> [Excerpts from a dataset]:
-- Opening Marker --

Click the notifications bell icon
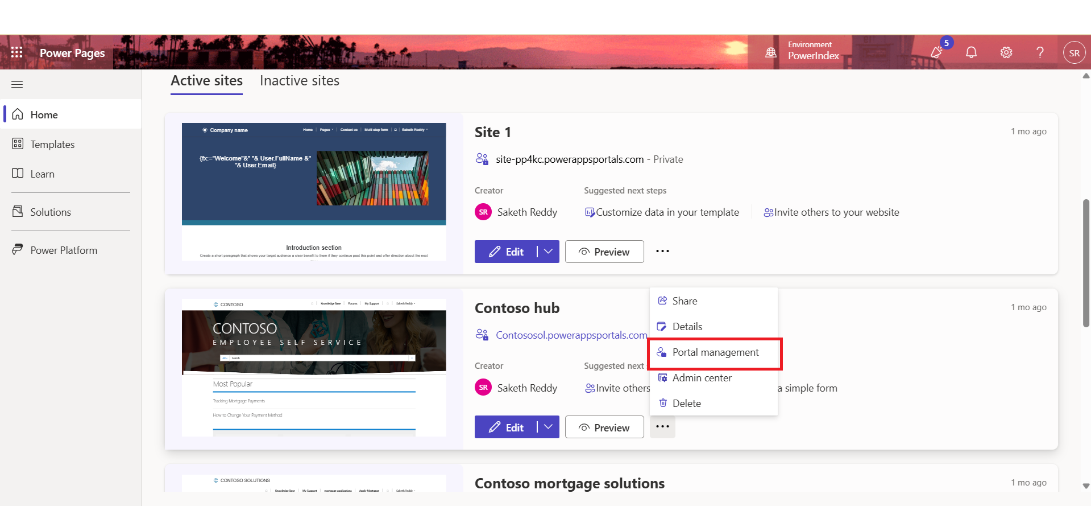The height and width of the screenshot is (506, 1091). [971, 52]
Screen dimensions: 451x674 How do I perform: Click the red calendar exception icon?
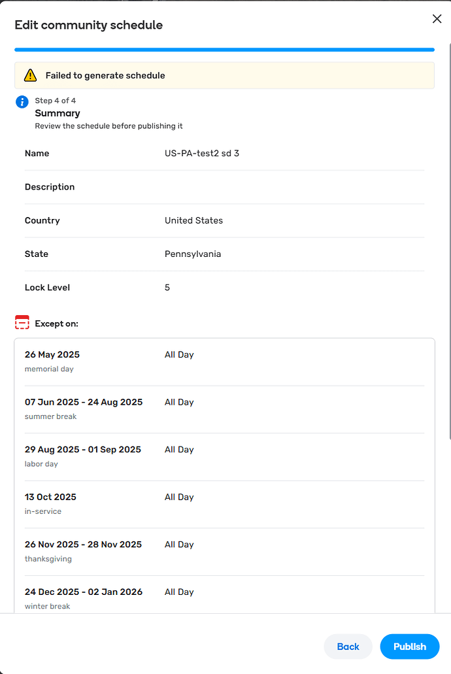tap(22, 322)
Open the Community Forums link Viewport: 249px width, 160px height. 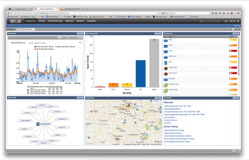(171, 120)
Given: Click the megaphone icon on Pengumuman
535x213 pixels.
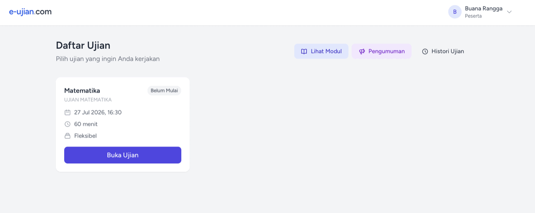Looking at the screenshot, I should (x=362, y=51).
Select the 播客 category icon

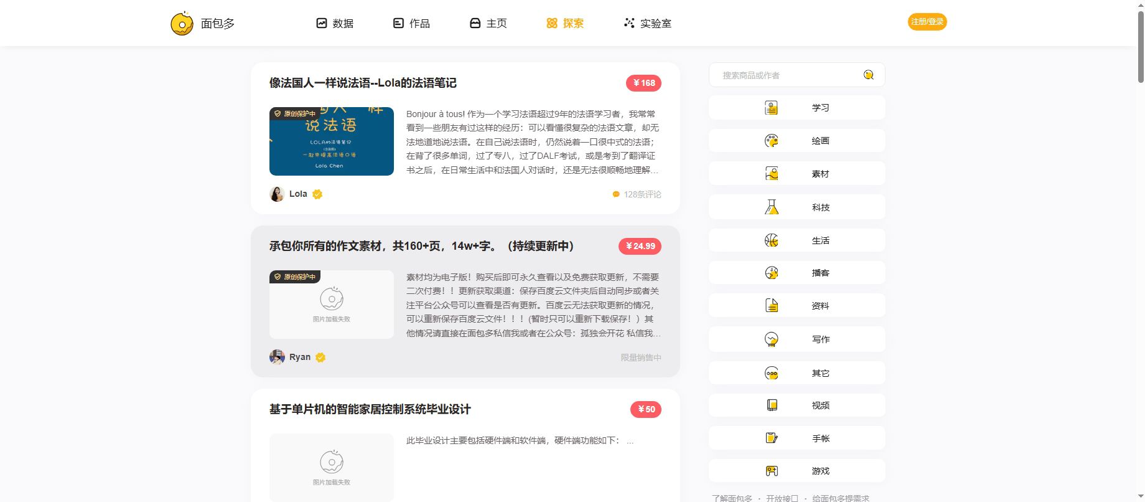pyautogui.click(x=772, y=273)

-- Closing Marker --

> [Work to complete]: I would like you to retype exactly the lines running from the one containing "Given: Click the megaphone icon on Pengumuman" to the last line of the entries, both included, leaving all pictures out.

> [Answer to the problem]:
Given: Click the megaphone icon on Pengumuman
535x213 pixels.
Looking at the screenshot, I should (x=362, y=51).
Select the 播客 category icon

pyautogui.click(x=772, y=273)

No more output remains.